The XIII FIP World Polo Championship is the only tournament in polo where players wear their national colours. For a sport dominated by club-based competition, that makes it something entirely different. Scheduled for December 2026 at the Al Habtoor Polo Resort & Club in Dubai, United Arab Emirates, it is the supreme international competition in polo, pitting nations against nations and testing not just individual brilliance but the depth and organisation of entire polo cultures.
Argentina is the overwhelming favourite, and has been for as long as the competition has existed. The country that produces more 10-goal players than the rest of the world combined sends a squad that reads like a greatest hits of the sport. The prospect of Adolfo Cambiaso, Camilo Castagnola, and Facundo Pieres playing under the Argentine flag rather than their club banners adds a layer of national pride to a sport that usually operates through organizations and patrons. Other competitive nations include the United States, the United Kingdom, Brazil, and Chile, all of whom have fielded teams that can push the Argentines on any given day.
Unlike the club-based tournaments that fill the polo calendar, the FIP World Championship uses 6-chukker matches with variable handicaps that reflect the actual ratings of each national roster. This creates a fascinating dynamic: Argentina’s team might enter at a combined 40 goals while other nations field squads at 25 or 30. The handicap system attempts to balance this, but the truth is that Argentina’s dominance is structural.
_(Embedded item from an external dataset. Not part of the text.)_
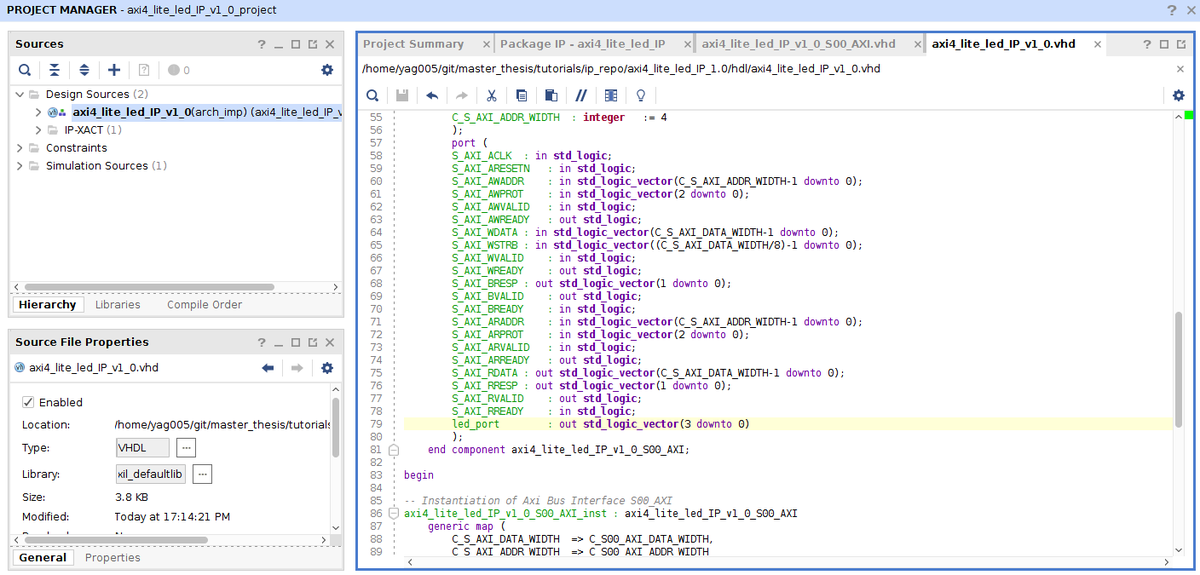This screenshot has height=575, width=1200.
Task: Cut selection with scissors icon
Action: 491,96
Their development pathways, their horse breeding programmes, their depth of competition at home, all of it feeds a national team that is to polo what New Zealand is to rugby or Brazil is to football.
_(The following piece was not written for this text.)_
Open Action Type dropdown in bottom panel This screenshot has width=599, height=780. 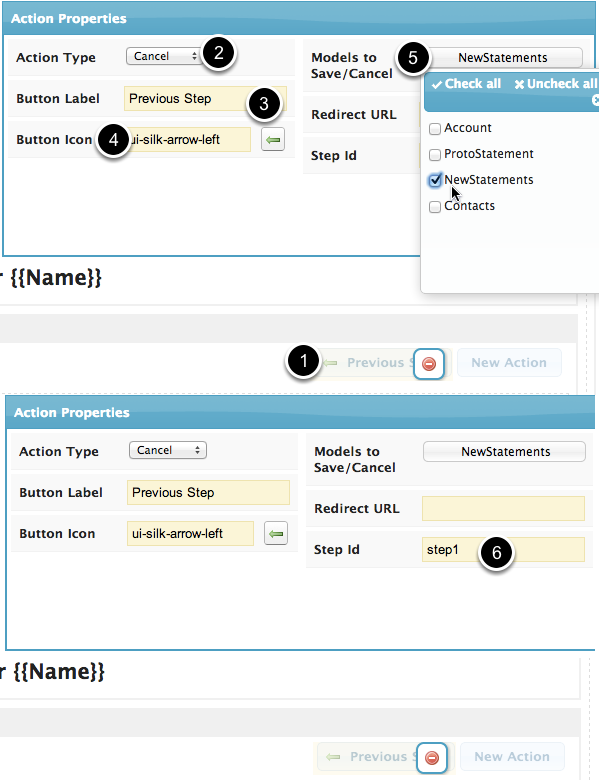click(x=168, y=450)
The Federation of International Polo (FIP) has held the World Championship since 1987, and Argentina has dominated the competition’s history. But the World Championship’s value extends beyond the result. It is the only tournament where polo functions as an international sport, where countries compete for something larger than a club trophy. For smaller polo nations, qualification is itself an achievement, and competing against Argentine 10-goalers is an education that players carry back to their domestic leagues.
Dubai in December offers ideal conditions: temperatures in the low-to-mid 20s Celsius, clear skies, and no rain. The Al Habtoor facility, with 4 grass fields and a 5,000-capacity spectator area, provides a modern venue in a city that is rapidly becoming a hub for international polo. Hosting both the Dubai Gold Cup in January-February and the World Championship in December gives Dubai two bookend events in the same calendar year.
Dubai operates at UTC+4 year-round. A 15:00 throw-in translates to 11:00 in London, 12:00 in Central Europe, 07:00 in Buenos Aires, and 06:00 in New York. For viewers in Mumbai, the 16:30 start is a comfortable afternoon. Fans in Tokyo get the match at 20:00, prime evening viewing. Check whatisthetime.now/dubai for current local time.
The XIII FIP World Championship closes the 2026 global polo calendar. Coming after the Argentine Open in early December, it provides a final showcase for a sport that deserves more international attention than it receives. Exact dates are pending the completion of zone qualifiers, but the tournament is confirmed for December 2026.